It has been claimed that if $P = NP$, then every problem in $P$ (equivalently $NP$) is NP-complete.
As a blanket statement, I find this wrong because, well, there's the trivial problem or constant time problems, but more interestingly, I expect that there are classes that are very small that are provably not NP-complete but aren't entirely trivial. This is in analogy to the fact that it is known that $P != EXP$, there must be a $C \subsetneq NP$, presumably $C= NTIME(\log(n))$. But I have never heard discussed such a small class.
The smallest well-known class I can think of is $AC^0$, but I don't know whether it is known that it is not $NPC$. And there's Ryan's recent result that $NEXP \not\subset ACC^0$, which leads me to believe that it would have to be a much smaller class than $AC^0$ that would be known to be disctinct from $NP$.

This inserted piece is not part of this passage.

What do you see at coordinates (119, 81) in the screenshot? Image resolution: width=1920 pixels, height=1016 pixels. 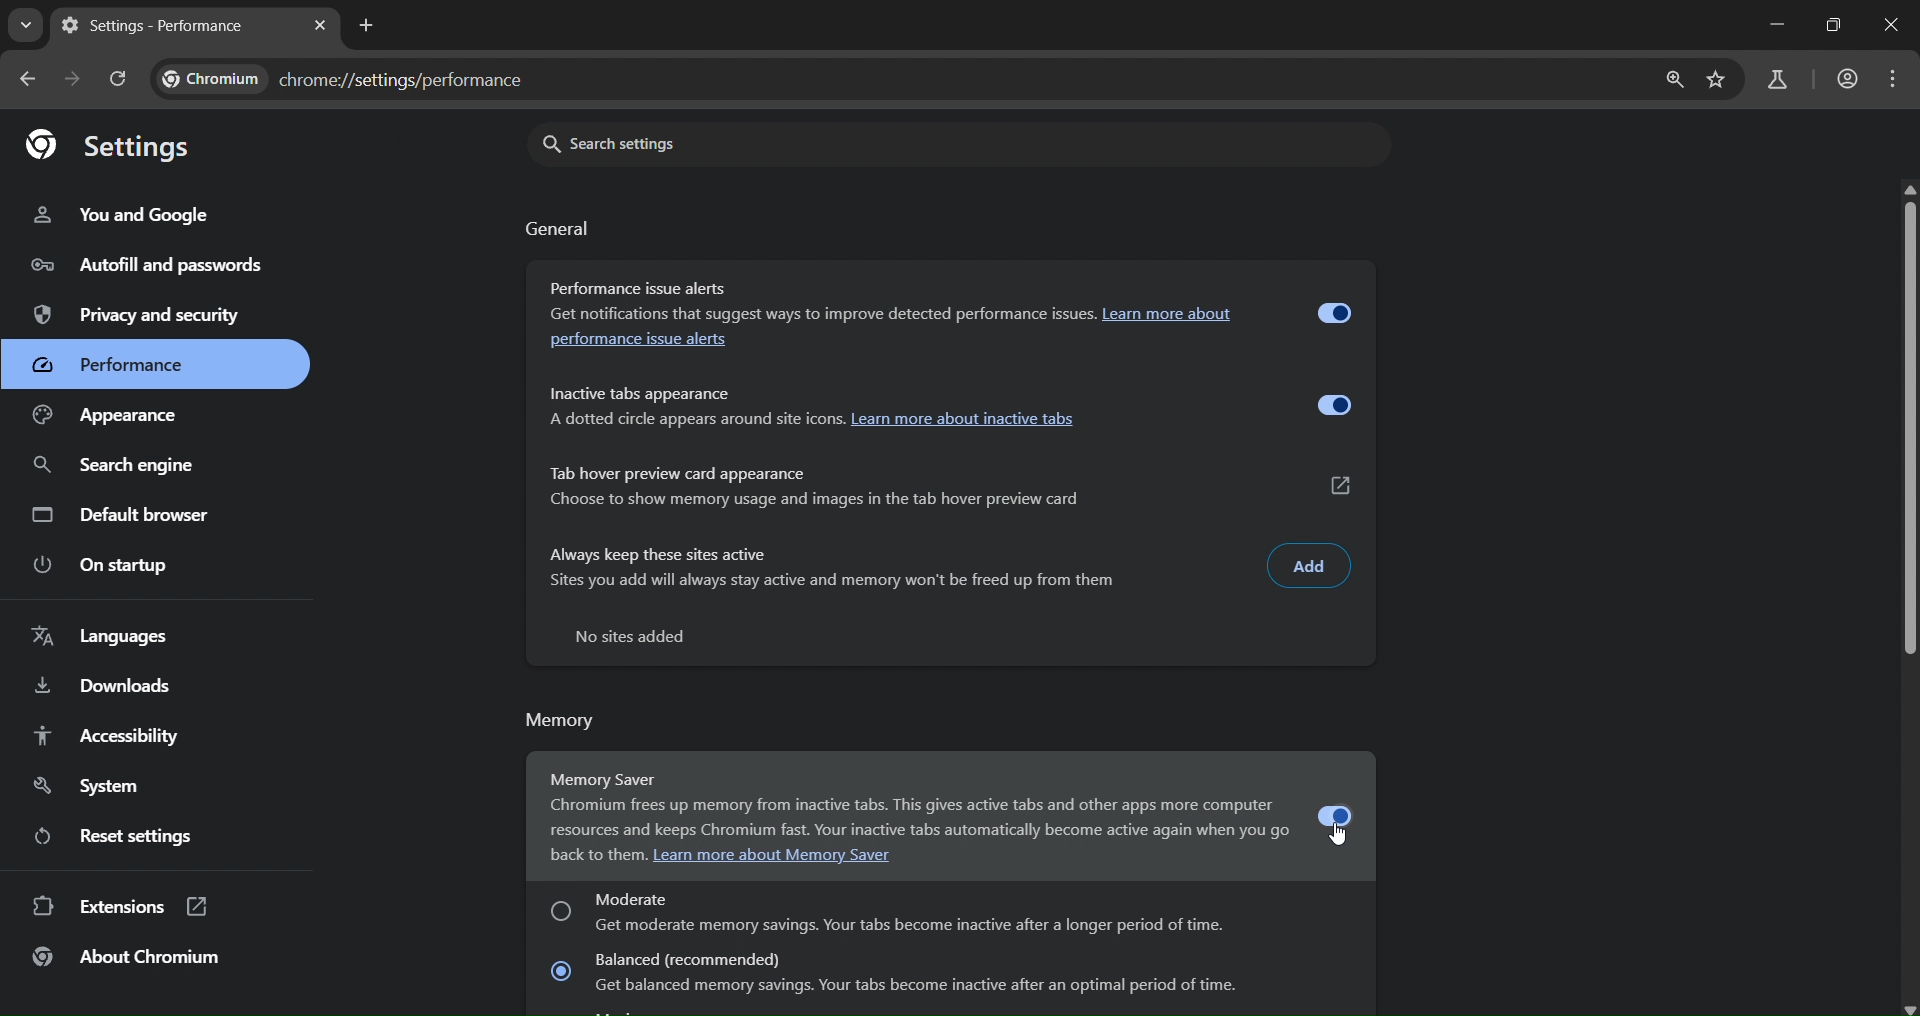 I see `reload page` at bounding box center [119, 81].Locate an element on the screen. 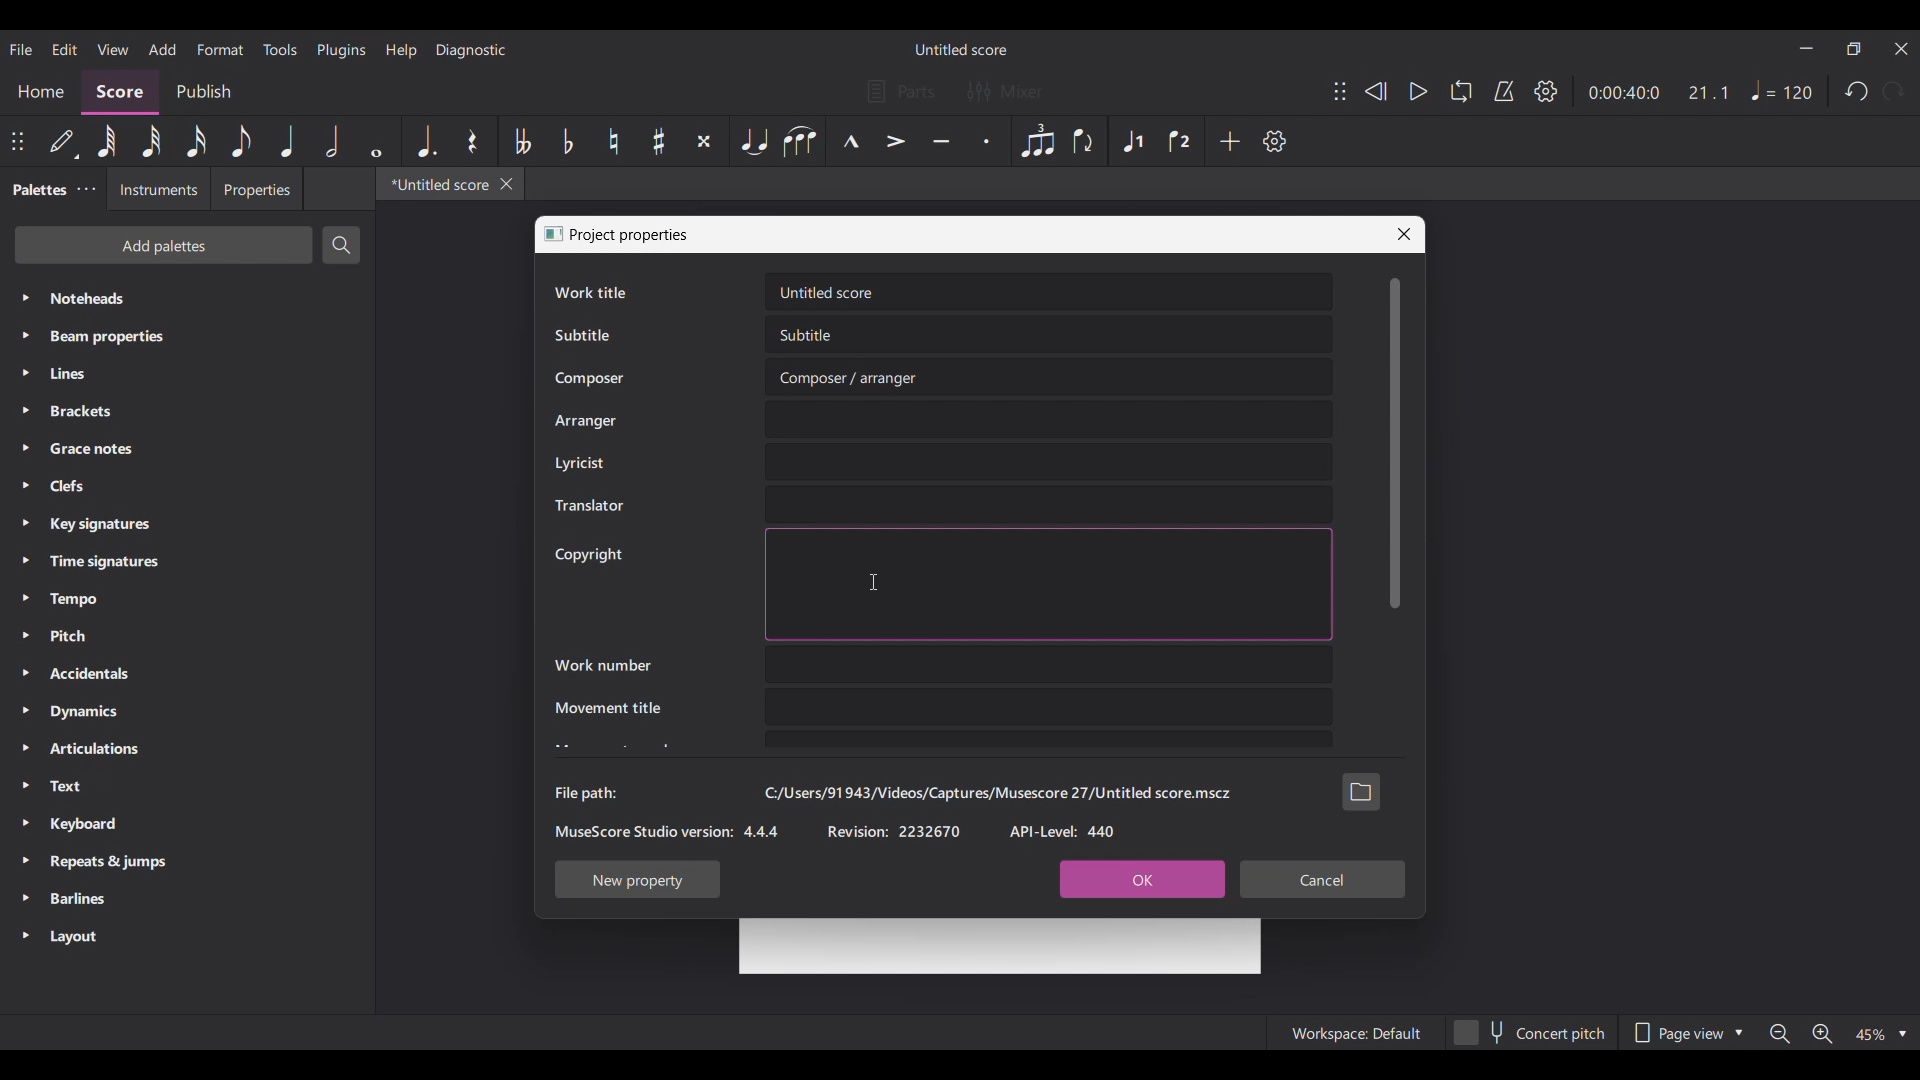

I think the first statement might be considered to be true if all one has are deterministic polytime reductions (which would imply that -all- problems in $P$ are $P$-complete), but that seems to be too simplistic. A particular proof might use a particular reduction, but the distinctness of complexity classes is not parameterized by those reductions (or is it?).
So, thoughts/suggestions? Should I just accept the first statement since $NPC$ is defined with respect to deterministic polytime reductions? And even so, is there a well-known non-trivial class that is provably a proper subset of $NP$?